You know I feel that with recordings sometimes. But with live
performances I usually don't.With recordings I often say to myself that
is not as good as Beecham's or Klemperer's or Furtwangler's performance.
I think it's maybe because I have too much knowledge of the way they
play something and I expect it. I guess I would say I am jaded and not
as open as I should be to somebody else's way with the piece. But when
I go to a live performance the immediacy of the event usually trumps the
idiosyncrasies that I have come to look for at certain points in the
performance and I end up thinking this is great.
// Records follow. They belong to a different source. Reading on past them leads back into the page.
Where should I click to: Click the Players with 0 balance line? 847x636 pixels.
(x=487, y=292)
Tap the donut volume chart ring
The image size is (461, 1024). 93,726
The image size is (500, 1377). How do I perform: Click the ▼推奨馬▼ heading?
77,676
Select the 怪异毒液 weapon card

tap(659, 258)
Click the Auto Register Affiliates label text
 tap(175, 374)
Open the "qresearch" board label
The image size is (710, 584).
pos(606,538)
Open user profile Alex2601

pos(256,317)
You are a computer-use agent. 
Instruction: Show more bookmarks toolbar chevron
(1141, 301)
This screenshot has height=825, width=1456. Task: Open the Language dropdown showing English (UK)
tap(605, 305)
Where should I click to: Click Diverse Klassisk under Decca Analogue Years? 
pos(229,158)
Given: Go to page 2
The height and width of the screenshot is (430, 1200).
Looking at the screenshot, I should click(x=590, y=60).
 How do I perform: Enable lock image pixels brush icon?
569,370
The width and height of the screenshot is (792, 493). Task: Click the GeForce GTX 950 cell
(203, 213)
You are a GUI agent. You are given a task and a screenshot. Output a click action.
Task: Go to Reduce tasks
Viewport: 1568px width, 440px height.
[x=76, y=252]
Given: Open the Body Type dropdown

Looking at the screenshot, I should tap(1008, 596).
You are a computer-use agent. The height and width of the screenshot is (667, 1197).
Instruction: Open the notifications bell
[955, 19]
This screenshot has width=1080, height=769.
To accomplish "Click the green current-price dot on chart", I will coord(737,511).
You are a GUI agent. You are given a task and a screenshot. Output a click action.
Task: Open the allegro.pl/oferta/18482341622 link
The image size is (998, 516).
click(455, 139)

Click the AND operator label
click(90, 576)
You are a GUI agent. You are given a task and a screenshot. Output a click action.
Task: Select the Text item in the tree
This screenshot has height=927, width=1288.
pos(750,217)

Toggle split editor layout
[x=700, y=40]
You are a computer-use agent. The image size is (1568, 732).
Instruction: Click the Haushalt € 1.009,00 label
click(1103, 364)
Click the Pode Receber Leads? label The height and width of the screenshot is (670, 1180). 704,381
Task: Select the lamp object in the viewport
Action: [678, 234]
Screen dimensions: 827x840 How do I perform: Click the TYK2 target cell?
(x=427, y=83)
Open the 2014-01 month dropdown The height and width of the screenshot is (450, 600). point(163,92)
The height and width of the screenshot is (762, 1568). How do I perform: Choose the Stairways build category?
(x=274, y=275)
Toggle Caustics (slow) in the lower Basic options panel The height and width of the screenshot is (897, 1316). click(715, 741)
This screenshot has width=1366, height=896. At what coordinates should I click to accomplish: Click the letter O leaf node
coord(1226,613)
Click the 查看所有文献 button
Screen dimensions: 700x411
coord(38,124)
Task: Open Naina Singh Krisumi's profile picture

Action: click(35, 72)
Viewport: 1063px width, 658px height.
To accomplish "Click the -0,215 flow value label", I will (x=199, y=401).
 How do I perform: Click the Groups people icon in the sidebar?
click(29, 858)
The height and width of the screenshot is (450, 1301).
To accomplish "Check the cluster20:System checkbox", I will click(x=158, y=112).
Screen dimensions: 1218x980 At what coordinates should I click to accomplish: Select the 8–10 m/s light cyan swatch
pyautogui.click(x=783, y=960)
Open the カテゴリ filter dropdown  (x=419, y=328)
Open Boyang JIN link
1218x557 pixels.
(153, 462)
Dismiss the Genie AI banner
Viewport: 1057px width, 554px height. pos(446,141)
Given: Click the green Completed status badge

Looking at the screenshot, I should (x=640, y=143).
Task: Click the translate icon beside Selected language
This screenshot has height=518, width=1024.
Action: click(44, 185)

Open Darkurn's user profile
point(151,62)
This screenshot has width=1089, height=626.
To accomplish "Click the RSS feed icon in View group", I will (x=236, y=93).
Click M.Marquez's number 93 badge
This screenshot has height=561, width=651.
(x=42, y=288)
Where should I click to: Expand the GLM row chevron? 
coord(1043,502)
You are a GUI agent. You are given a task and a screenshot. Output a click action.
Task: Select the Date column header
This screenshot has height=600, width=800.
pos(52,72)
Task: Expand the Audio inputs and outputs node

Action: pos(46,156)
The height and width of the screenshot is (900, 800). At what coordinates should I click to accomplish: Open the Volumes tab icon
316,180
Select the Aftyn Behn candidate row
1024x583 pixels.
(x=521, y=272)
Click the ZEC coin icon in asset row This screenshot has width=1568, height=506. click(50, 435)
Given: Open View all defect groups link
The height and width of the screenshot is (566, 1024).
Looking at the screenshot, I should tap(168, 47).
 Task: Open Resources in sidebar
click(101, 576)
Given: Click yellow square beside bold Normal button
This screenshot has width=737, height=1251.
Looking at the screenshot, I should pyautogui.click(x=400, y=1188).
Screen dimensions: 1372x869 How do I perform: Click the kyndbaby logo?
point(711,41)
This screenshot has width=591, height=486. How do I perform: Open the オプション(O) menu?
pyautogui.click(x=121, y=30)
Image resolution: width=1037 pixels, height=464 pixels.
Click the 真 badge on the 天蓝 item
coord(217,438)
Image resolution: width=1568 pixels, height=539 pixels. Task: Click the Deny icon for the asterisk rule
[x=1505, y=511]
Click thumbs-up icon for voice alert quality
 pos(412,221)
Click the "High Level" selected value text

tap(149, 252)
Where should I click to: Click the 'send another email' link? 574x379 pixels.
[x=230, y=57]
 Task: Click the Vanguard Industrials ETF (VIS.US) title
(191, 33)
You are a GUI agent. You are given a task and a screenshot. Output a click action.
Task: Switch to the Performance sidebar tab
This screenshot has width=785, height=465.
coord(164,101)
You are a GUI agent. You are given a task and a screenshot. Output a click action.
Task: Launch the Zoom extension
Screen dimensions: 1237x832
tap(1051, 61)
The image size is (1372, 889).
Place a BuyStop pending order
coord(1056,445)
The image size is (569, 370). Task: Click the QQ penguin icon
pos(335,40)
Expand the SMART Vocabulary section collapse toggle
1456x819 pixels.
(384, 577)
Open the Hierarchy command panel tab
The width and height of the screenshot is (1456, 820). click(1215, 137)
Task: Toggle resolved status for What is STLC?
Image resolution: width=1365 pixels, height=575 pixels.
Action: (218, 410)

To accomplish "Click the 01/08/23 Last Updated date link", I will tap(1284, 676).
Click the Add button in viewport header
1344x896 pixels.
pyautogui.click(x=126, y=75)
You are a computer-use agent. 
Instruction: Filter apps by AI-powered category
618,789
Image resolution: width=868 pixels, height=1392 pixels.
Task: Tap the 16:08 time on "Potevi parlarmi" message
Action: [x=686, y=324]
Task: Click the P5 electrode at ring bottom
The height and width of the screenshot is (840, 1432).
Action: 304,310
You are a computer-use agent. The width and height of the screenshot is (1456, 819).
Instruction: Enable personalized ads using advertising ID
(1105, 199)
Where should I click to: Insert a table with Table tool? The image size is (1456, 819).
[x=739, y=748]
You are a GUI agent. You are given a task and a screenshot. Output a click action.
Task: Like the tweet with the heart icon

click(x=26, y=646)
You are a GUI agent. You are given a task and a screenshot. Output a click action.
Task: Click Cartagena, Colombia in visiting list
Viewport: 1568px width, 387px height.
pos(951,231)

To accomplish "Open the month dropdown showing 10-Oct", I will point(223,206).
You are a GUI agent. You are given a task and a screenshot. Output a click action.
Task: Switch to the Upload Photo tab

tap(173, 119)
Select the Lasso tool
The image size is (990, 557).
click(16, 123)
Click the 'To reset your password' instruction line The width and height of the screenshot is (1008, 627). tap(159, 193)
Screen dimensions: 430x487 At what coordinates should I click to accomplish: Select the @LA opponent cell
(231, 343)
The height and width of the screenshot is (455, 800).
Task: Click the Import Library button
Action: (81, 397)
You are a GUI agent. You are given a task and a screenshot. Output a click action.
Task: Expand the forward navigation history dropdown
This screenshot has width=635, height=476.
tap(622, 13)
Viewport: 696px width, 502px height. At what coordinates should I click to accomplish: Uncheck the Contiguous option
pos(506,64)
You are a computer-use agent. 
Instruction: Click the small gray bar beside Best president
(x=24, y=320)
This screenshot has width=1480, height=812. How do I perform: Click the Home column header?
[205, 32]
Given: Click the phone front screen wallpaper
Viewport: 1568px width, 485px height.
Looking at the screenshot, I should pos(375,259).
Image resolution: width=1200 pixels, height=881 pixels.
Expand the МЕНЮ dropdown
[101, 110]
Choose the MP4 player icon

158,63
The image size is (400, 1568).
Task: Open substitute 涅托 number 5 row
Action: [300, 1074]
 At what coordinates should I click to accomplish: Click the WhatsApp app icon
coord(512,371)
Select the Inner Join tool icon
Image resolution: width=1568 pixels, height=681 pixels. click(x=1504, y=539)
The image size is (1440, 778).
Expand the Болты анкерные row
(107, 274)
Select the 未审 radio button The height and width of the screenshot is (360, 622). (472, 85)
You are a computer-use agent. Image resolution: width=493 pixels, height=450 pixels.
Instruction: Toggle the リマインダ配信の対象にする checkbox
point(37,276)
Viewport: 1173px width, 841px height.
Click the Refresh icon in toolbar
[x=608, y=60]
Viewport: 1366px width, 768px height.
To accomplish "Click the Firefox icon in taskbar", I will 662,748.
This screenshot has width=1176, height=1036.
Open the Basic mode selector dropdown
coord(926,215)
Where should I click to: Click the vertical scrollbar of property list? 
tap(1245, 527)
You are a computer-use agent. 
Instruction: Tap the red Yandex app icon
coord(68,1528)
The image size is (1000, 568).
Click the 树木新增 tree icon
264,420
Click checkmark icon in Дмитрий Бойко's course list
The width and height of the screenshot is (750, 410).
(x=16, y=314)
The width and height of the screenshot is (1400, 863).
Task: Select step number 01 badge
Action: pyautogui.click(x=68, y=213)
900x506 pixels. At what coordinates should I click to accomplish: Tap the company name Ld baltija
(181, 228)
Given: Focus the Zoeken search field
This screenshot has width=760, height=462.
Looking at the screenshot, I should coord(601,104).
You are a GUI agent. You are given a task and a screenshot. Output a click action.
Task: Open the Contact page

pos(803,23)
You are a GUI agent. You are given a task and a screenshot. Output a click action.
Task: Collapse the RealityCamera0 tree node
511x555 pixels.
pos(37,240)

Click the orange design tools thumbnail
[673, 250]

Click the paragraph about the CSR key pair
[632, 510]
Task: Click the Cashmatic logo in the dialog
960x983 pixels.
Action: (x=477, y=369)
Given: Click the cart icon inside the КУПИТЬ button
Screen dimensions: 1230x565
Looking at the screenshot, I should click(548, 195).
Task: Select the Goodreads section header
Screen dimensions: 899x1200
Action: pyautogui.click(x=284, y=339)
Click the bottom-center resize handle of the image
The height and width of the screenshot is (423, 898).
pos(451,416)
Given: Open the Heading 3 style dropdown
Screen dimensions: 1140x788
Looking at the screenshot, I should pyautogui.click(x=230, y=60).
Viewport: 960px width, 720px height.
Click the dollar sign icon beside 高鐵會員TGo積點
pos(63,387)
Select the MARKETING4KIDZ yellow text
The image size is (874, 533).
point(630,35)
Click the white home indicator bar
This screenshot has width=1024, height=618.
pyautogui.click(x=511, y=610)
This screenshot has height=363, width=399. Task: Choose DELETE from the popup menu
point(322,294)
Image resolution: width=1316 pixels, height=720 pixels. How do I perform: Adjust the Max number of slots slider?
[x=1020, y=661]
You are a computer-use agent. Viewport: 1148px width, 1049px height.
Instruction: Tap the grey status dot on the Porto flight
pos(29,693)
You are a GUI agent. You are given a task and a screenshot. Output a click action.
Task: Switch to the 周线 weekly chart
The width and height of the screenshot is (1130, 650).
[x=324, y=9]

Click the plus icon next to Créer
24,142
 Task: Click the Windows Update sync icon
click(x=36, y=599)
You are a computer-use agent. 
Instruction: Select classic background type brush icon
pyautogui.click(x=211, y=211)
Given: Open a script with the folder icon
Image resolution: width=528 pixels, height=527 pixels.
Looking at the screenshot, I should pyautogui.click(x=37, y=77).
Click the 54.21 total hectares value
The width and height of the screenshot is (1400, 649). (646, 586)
But I then hear the
performance later on FM broadcast and realize that maybe It wasn't as
good as I first thought.. I guess with recordings you play over and over
again you are maybe refining what you like about the performance where
as with the live event you don't get that chance. I guess too much of
that can give you that sense of nostalgia for the good old days when we
were young and boy they really knew how to perform the music but I am
not getting that at the live performances I go to. I am often disappointed
by the rebroadcasts I hear. Makes me wonder how good the original Klemperer
must have been when he did the recording. Don't get me wrong I think
you can go brain dead but I also know it is easy to get swept up in the
moment and leap to your feet with 2000 other people. I guess my bottom
line is that I agree with his first statement that you really can't know
too much about the work. And in any case it is apparent I don't know
so much that I am missing the enjoyment of the live performance I am at.
Not yet anyway.
PS: Wouldn't Glenn Gould love me. Maybe we should do away with the
performing monkeys at the live concerts. Get back to a little solitary
listening where you can really concentrate on the music and connect over
the centuries with Bahhh........ the "God of Music".